X="ls"; $X (X=ls, then execute $X, which will execute ls)
should be: X="`ls`" ; echo $X (X is filled with the output of ls, then $X is echoed.
X="ls | wc"; $X (X= ls | wc, $X is executed. ls tries to list |, and wc is not understood.
should be: X="`ls | wc`" ; echo $X (X is filled with the result of ls | wc, then $X is echoed)
The reason it's working differently, as far as I can tell, is because you are doing two different things here, or doing basically the same thing but in two different ways.
In the first example: X="ls -al"; $X
X is equal to the string "ls -al"
using the command $X is just telling bash to replace $X with "ls -a" and it runs the string as a command.
In the second example: X="`ls -al | grep root`"; echo $X
X is equal to the output of "ls -al" (notice the ` which tells bash to run its contents as a command)
In this case, $X is not the command, but rather an argument to "echo"
In addition, the first example puts out ls -al and stops there. The second example pipes the output to grep, which outputs only lines containing "root"
X="ls -al" ; $X - $X will execute a 'normal' ls -al. 'Normal' being the way you are used to when entering the ls -al command on the command line, all output lines by itself.
X="`ls -al`" - $X is one string. The echo command will display the string as is (one line). If you want to break up this line you could use printf (see man 3 printf or a book: unix/linux in a nutshell or a good book about C). But this might not work for you. You need to tailor printf for specific output (ls looks different then say ls -latr).
The following sollution works, but I only use it when absolutely neccesary:
I know this is an old thread, but I got this problem now
thank you (me too) for the answer is working ...

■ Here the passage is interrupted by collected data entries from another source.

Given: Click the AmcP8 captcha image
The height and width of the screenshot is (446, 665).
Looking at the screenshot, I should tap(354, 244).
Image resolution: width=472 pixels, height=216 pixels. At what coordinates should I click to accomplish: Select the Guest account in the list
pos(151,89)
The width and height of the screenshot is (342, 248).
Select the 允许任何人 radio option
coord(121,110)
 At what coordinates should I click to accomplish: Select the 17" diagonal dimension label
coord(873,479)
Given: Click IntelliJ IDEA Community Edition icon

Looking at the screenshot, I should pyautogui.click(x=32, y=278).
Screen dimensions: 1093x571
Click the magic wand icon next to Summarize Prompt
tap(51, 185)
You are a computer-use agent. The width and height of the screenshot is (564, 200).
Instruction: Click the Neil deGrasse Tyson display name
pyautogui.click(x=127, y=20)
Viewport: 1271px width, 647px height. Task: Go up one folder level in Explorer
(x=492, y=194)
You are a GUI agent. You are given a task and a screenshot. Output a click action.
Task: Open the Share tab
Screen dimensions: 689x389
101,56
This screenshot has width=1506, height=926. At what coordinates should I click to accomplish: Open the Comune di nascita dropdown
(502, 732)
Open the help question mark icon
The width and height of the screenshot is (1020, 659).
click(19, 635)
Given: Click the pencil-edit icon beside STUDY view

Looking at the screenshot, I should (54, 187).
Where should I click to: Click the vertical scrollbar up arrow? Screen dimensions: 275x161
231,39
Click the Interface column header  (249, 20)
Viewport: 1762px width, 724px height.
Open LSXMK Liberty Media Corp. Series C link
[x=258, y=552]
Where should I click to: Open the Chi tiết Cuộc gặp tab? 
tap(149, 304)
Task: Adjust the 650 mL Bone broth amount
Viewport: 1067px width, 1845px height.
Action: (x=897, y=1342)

just comment about mechanics:
to "see" why is not working when you don't use eval or bash -c (this asume that you can write in current directory ...)
PHP Code:
echo "z='ls -1 | wc -l' ; "'$z' > z ; bash -x z + z='ls -1 | wc -l' + ls -1 '|' wc -l ls: cannot access |: No such file or directory ls: cannot access wc: No such file or directory
as you can see (on 3th line), when string is executed the pipe character will be surrounded by ' characters and that remove it special (pipe) signification
(long live bash for doing that ...)
another solution (less elegant, but who knows, someone may find it better) is:
z='ls -1 | wc -l' ; bash -c "$z"
Last edited by sorcerer25; 12-09-2015 at 09:59 AM.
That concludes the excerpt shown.